第111話
時は過ぎてもう12月。
あれから鈴木さんたちへの怒りも収まり、たまになら遊びに行くようになった。ひなも一緒に遊びに行くこともあるが、ひな抜きで遊びに行くほうが多い。
あと一週間後にある期末テストがすぎればあっという間に終業式。そしてクリスマス。
今日はひなの気持ちをよく確かめるためにもひなの家にお勉強会と称して訪ねている。
今日はひなのご両親もいないみたいだし、犬はいれど邪魔されないようにケージの中で眠ってもらっている。これで本当に二人きり。
「あやちゃん、ここはなんで4になるの?」
ひなは現在数学を、私は歴史を勉強している。
私は理系、ひなは文系なのでお互いの苦手科目を補い合えるという相性のバッチリさである。

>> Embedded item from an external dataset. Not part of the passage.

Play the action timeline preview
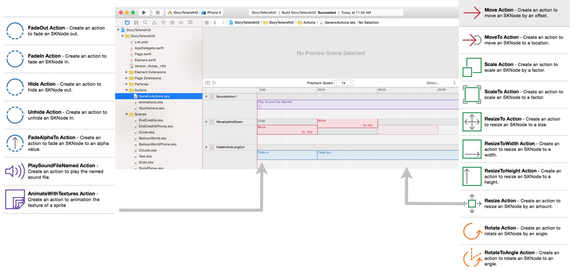The width and height of the screenshot is (574, 271). (x=215, y=83)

まぁ私は現在、歴史という暗記科目を勉強中なので質問することもなく、ワークブックを解いているだけなのだが。
「……あやちゃんってさ、最近他の人とよく遊ぶようになったよね」
課題になっていた数学のプリントの答え合わせを終えたひなは、私の手元を見つめながらそう聞いた。

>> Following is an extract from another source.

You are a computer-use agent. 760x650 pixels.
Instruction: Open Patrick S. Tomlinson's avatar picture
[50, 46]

頬杖をついて伏し目がちながらに聞いてくるその様子はまるで嫉妬しているようだ。
「…そうだね。人見知り克服したかも」
あくまで世間話の一環として流すように、重要ではないかのように返答する。
ひなはモヤモヤしていたり、悩んだりしているときに自身のお下げ髪の毛先を触る癖がある。
今のひなはまさにそれ。私の返答に思うところがあるのだろう。
「ひなも、中学の時はそんなでもなかったけど、仲いい人増えたよね」
「そ、そうかな?」
私がひなと帰らない日。ひなは委員会で知り合ったであろう女子生徒と下校している。
ひなと同じように本が好きな文学少女。話によると家にも遊びに行ったことがあるらしい。本でいっぱいな部屋があったとか。
お互いに離れたことで別の人と深く関わるようになる。
当たり前の摂理だが、とても嫌なことだ。今すぐにでもやめたい。
だが、ひなは私のことをちゃんと想ってくれているようで、こうして嫉妬しているのだろう。

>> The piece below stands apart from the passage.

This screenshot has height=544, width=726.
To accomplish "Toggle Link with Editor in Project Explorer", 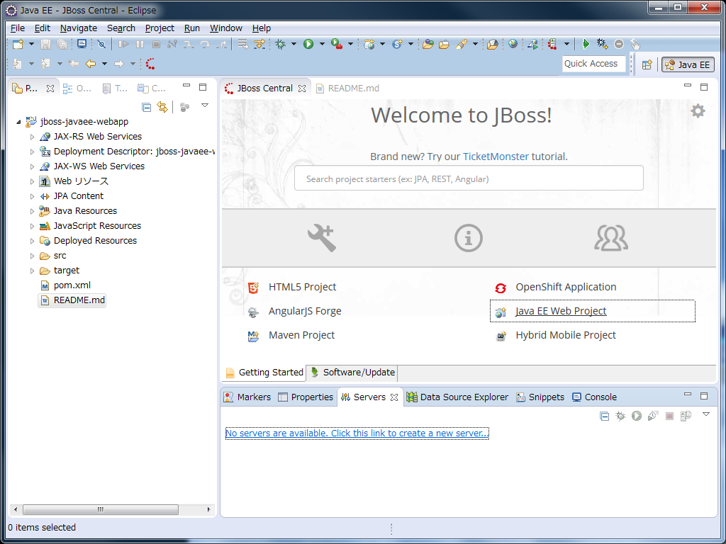I will [162, 106].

ここは嫉妬心を自覚させるためにも『嫉妬してるの?』と言うべきだろうか。
そう悩んでいるとひなは私の隣に移動して、私の肩に頭をあずけてくる。
勉強中の私にちょっかいをかけてくるという珍しい行動に、どうしたものかと顔を覗き込むとほのかに少し唇を尖らせてすねた様子でぼそりとつぶやいた。